Forum Moderators: not2easy

Message Too Old, No Replies

pdf's vs html - ease of navigation from search results

         

evotsi

9:39 pm on Dec 9, 2008 (gmt 0)

10+ Year Member



I have over 200 large pdf files that I am planning on putting on a website to benefit our customers as well as add content to the site for SEO purposes. From searching these forums I know that text based pdf's fair basically as well as their html counterparts. The only problem that I have is that if someone pulls up a pdf from say a Google search it will only display a link to the pdf in the search results. If they click on this there is no direct way to access the rest of the website, or related pdf's. Would it be better to include links in the pdf files to the rest of the website, or just convert everything to html format and use the default site menu.

ZydoSEO

5:58 am on Dec 10, 2008 (gmt 0)

WebmasterWorld Senior Member 10+ Year Member



Not knowing the particular size of the PDFs, the topics of the PDFs, what audience they are written for, the purpose of the PDFs, who owns the rights to them, etc. it's hard to give much of an opinion. So I guess those would be the first questions I would ask.
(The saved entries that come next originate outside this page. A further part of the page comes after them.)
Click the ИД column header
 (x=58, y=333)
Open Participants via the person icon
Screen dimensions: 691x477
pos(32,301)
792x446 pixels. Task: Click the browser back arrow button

How large are the PDFs? When I think 'large' PDFs I thing 50, 100, 200+ pages maybe.

What's in the PDFs? Are these "how to" PDFs? Are they something that people actually want to find on the internet?
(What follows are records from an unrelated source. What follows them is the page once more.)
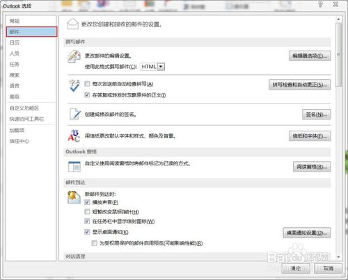Open 签名 settings button
This screenshot has height=280, width=348.
316,115
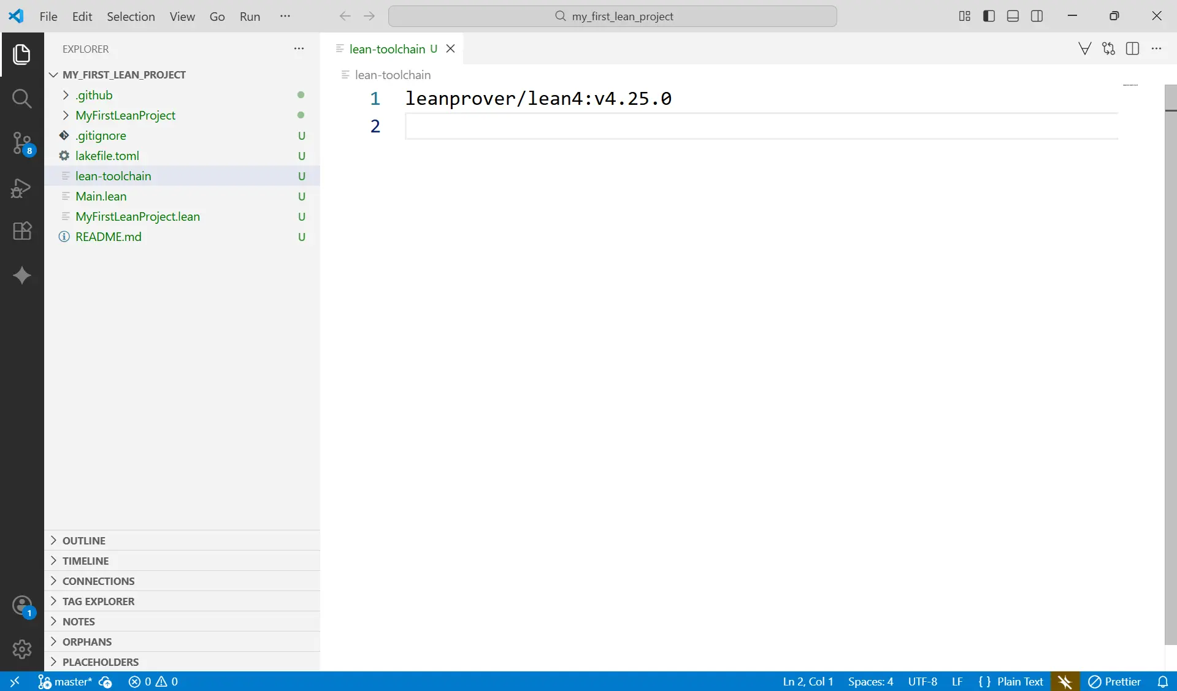Viewport: 1177px width, 691px height.
Task: Open the Run menu
Action: coord(250,17)

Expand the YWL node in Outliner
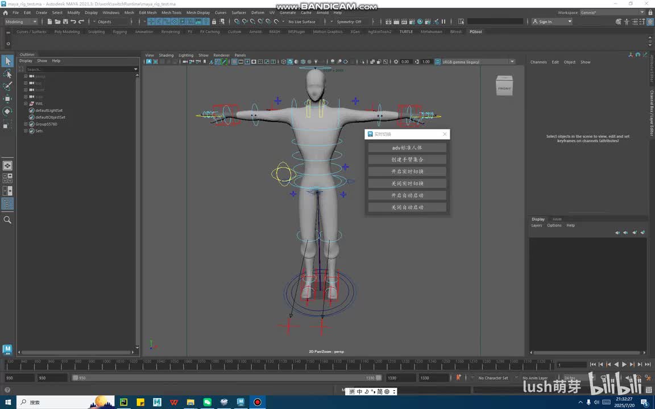click(x=26, y=103)
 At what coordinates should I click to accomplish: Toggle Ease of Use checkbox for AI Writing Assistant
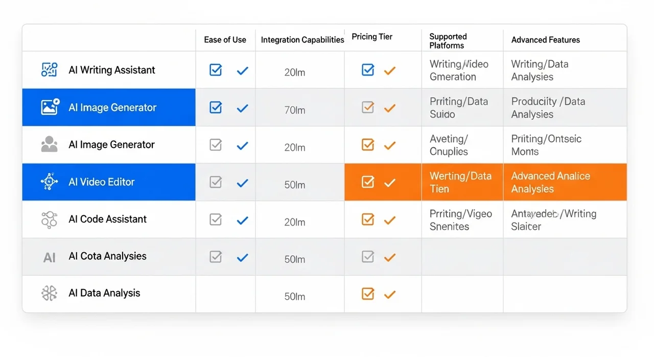tap(216, 70)
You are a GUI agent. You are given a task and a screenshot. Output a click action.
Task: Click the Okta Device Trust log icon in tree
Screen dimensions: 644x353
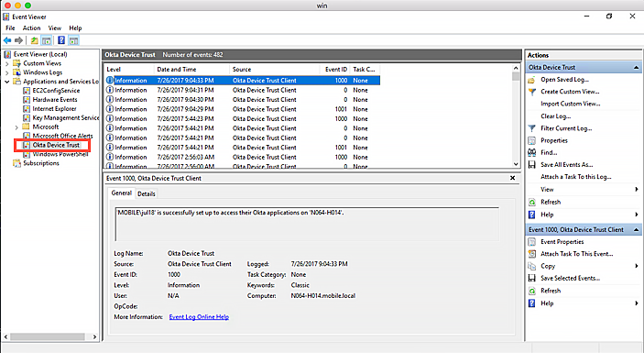point(27,145)
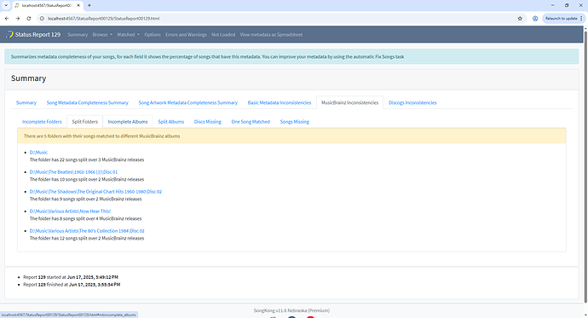The width and height of the screenshot is (588, 318).
Task: Bookmark this page with the star icon
Action: click(x=520, y=19)
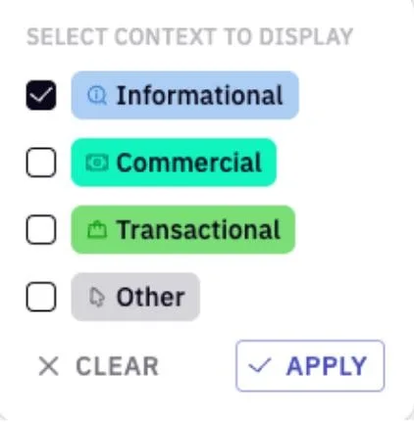Screen dimensions: 414x422
Task: Enable the Commercial checkbox
Action: [x=41, y=163]
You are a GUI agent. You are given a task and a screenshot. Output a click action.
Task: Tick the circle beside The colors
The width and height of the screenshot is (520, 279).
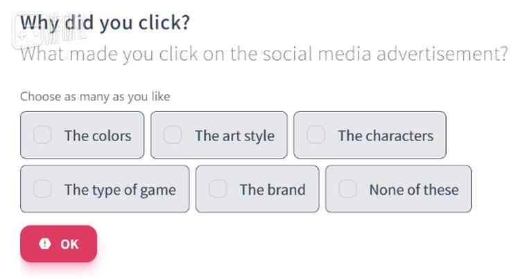[43, 135]
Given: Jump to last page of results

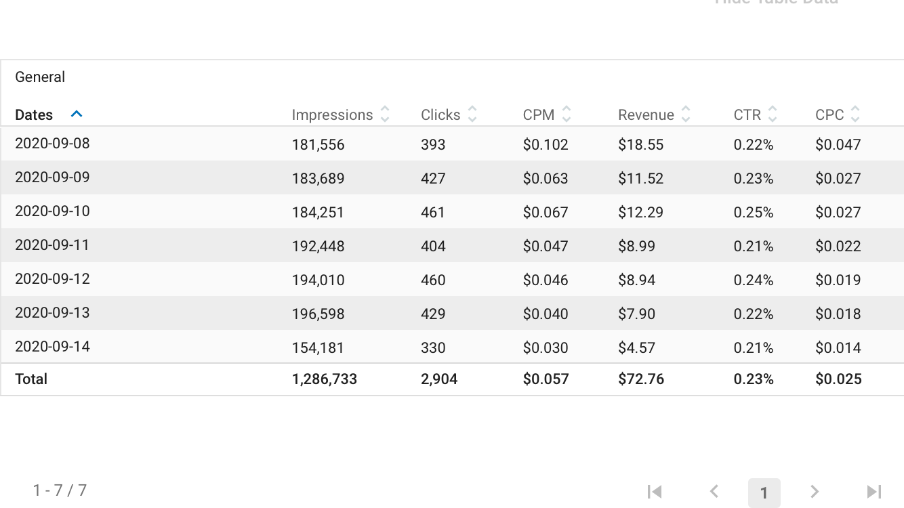Looking at the screenshot, I should point(874,492).
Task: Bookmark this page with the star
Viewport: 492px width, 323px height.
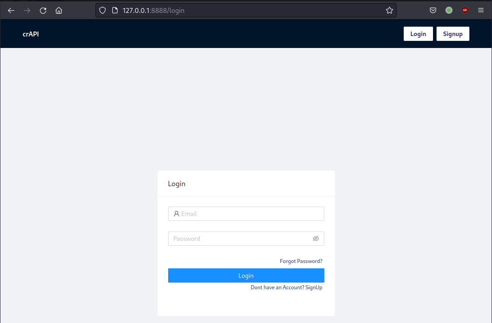Action: [389, 11]
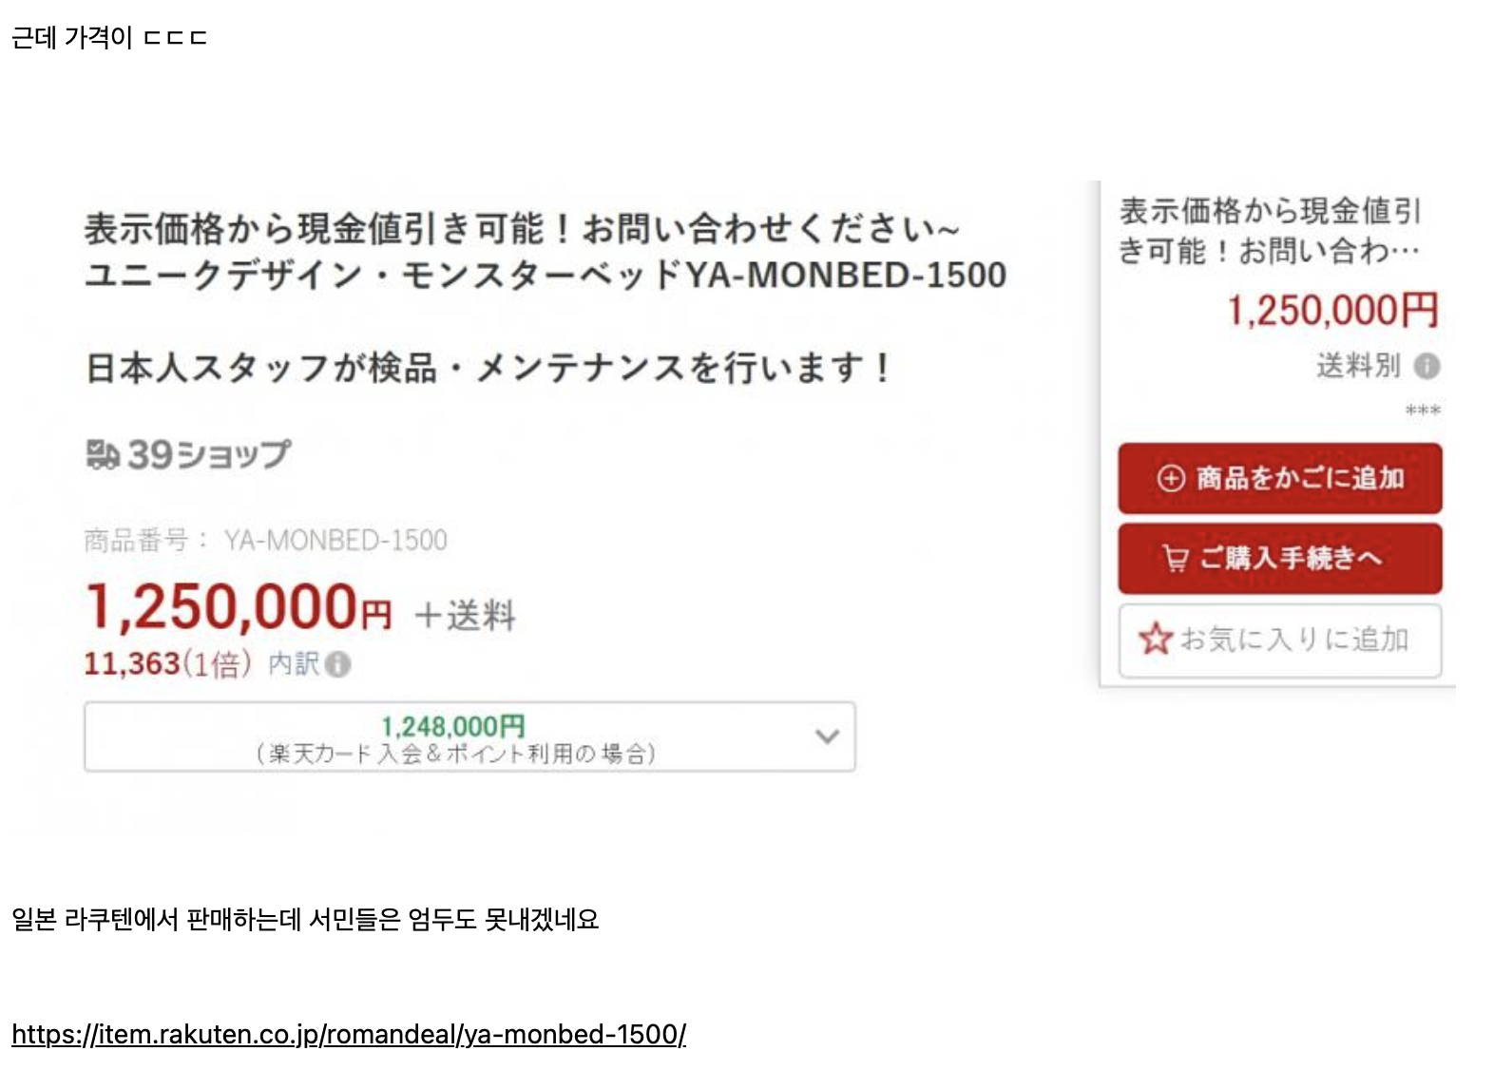Click the plus icon on add-to-cart button

(x=1171, y=478)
Which audience are the PDFs written for? Is it a technical document? Are the PDFs written as sales material? What were the PDFs originally written for and used for?
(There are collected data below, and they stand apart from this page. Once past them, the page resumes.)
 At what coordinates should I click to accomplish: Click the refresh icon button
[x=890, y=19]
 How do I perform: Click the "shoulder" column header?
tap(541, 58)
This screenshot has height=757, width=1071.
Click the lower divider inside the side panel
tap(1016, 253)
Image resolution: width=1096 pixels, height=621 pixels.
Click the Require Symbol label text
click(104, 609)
Did you write and/or do you own the rights to the contents of the PDFs? Are these already available on the internet from other sources? Or is it 'virgin' internet material?

If the content in the PDFs belongs to you and it is well organized with logical sections and sub-sections, it shouldn't be terribly difficult to re-organize it into sections/sub-sections of a web site. If those PDFs are 100-200 pages each, that is a lot of content if you convert it to HTML.

You can easily make the PDFs available on your site yet prevent them from ranking with the search engines by placing them all in a sub-directory and using robots.txt to disallow the crawlers from indexing them. Of course, this wont prevent other sites from linking directly to the PDFs on your site or from people reposting them on their site.

Placing key links throughout the PDF to your site's home page and key relevent sections of your site might not be a bad idea(regardless of whether you converted the PDFs word-for-word to HTML, created some sales type material on your site that the PDFs could support, or whatever). At least then if other sites link to it or people put copies of them on their sites, their readers can find their way back to your site.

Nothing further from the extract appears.